My CPAP

Last night, I went through Stage 2 of the sleep apnea examination, which featured the use of the ultra-uncomfortable Continuous Positive Airway Pressure or CPAP apparatus (disclosure: photo is not of me but of another poor soul).
Around 9:30 p.m., a technician at Long Island Hospital strapped me up with a hundred electrodes so that he could monitor my breathing, leg movements, eye movements, heart and lung activity, and oxygen levels. It took about an hour for him to put all the gear on me and we had a nice chat about websites and web design. (After telling him that I designed websites, he informed me that his fifth grade son just built his first site, which made me feel about as powerful as a wet leaf.)

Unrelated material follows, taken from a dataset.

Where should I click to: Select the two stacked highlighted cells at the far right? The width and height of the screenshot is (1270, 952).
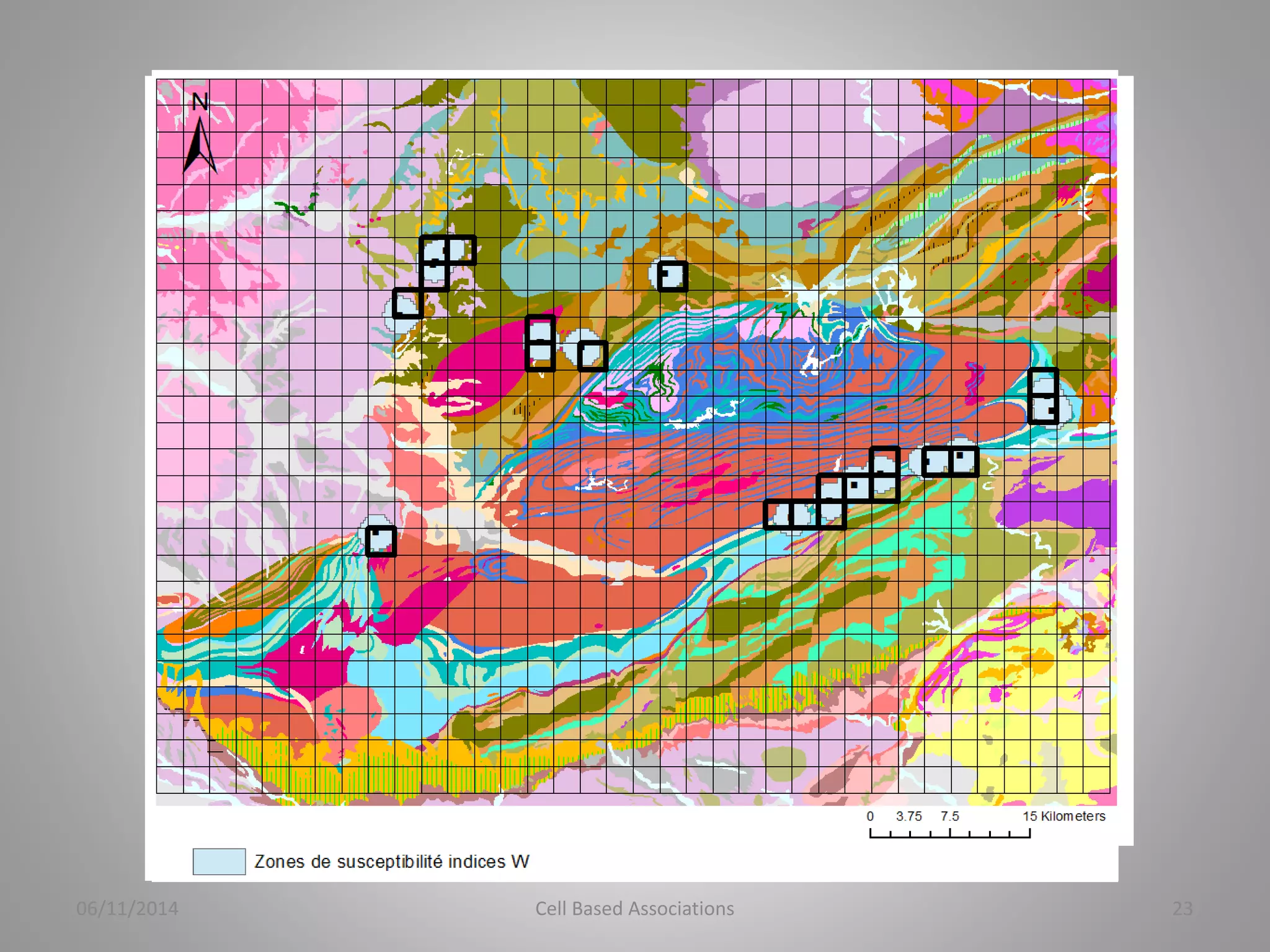1043,396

The sleep technician, a black man of small build who seemed to possible be from Ghana (he only hinted at his home country), then had me watch a video about CPAP in which heavyset people from Pittsburgh, Pennsylvania, talked about the instantaneous benefits received after a few nights of CPAP treatment. For the unitiated, or those who haven’t clicked the link above, under the influence of CPAP, a person’s nose is fully covered by a mask which, in turn, is fully strapped around one’s head, top to bottom. There’s a big flexible tube that pops out of the mask that goes to a whirring machine and one is essentially forced to breath out of one’s nose; in this way, air is forced one’s airway passage so that breathing (and not gasping, choking, wheezing, coughing, or asphyxiation) can happen.
Anyway, I slept like a baby, waking up about 4 times during the night, which is what most babies do. Lying in the hard hospital bed, I felt like a cross between Darth Vader and a person on life support, strapped up, strapped in, strapped. When the technician turned on the lights, I greeted him and asked how he was able to stay up all night. Was it coffee? He told me that he was an M.D. in Europe and that he used to deliver babies, so he used to have to stay up all night waiting for “deliveries.” He worked as a sleep technician four nights per week while during the day he studied for his medical license in the U.S.
On my way out to the elevator, I said goodbye to the technician and my CPAP and wondered what the hell I was doing designing websites for a freakin’ living.